What if what they're doing doesn't work and they have to start all over again? What if the person working on my case, isn't the right one for my situation and doesn't know what they're doing? What if what they think is the problem turns out not to be the problem at all? What if this goes on for a really long time? What if everyone else around me has their situation resolved and I'm the only one left? Am I supposed to go on with my life as usual as though everything was normal? How can I still go to work, get along with my husband, deal with my friends, deal with my family (who are a trying group to begin with), have fun, laugh like nothing's wrong... when I'm so emotionally and physically tired and it feels like my whole life is turned upside down?
Waaaaait a minute. This feels eerily familiar.
Didn't I feel just like this while I was going through infertility? Hurricane IVF. I remember it well.
My Time in The Bathroom:
Hurricane Matthew: My electrical blackout:
Can't flush the toilet. The water comes from a pump that runs on electricity.
Feeling around in the dark to make sure the lid's not down, the seat's not up, and all of my parts are where I've always been led to believe they are. The term "Personal Hygiene" has become highly subjective.
Hurricane IVF: My emotional blackout:
- Checking to see if there's any sign of life in my underwear: "Hello? Any unsettling fluids of any amount, shape or color down there?"
- Having to pee with a pregnancy test in my hand. 50% of the pee on my hand. 50% on the stick. In my overwrought, hormone-induced state, I invent Pee-on-a-Stick, coming soon to a State Fair near you.
My Hurricane Matthew electrical blackout: I head to work. Can't go that way, the traffic lights are out and the road is closed. The detour sign takes me to the left. A tree is down. The detour sign takes me to the right. The road is flooded. The detour sign takes me to the left. I drive and drive and drive. No more detours... or detour signs. Where the hell am I?
My Hurricane IVF emotional blackout: I head to work. But first I have to take a detour twelve miles out of the way to the doctors' office for blood tests. Detour over to the histeralalalagososososososogram (HSG for short) test to see if my Fallopian tubes are blocked causing a detour to surgery and/or IVF. Fallopian roads are open and clear. Headed straight to IUI. Didn't work. U-turned back to where I started and went down the same road again. Didn't work. U-turned back to where I started and went down the same road again. Didn't work. U-turned back to where I started and went down the same road again. Didn't work. Took detour to the left and headed toward IVF. Didn't work.

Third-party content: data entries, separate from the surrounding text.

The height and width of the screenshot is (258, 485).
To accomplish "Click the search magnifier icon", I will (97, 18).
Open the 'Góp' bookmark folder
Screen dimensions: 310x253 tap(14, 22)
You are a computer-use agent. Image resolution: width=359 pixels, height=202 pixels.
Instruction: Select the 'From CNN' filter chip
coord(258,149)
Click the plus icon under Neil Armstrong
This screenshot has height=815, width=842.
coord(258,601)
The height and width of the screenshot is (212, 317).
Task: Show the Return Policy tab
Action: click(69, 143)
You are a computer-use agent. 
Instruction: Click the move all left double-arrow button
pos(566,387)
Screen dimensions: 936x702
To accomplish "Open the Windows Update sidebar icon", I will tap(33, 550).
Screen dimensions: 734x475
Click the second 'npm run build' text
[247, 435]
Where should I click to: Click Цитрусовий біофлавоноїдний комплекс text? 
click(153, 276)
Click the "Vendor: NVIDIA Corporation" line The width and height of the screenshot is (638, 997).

Took detour to the right toward the freezer and then a quick left to a Frozen Embryo Transfer (FET). Success. Finally got to where I was going.
And the moral of the story is: No matter what blackout we're in the midst of, the lights always come back on eventually.
And that light can lead you to all you've been wishing for. Some days that's the family of your dreams. And some days it's a toilet that flushes.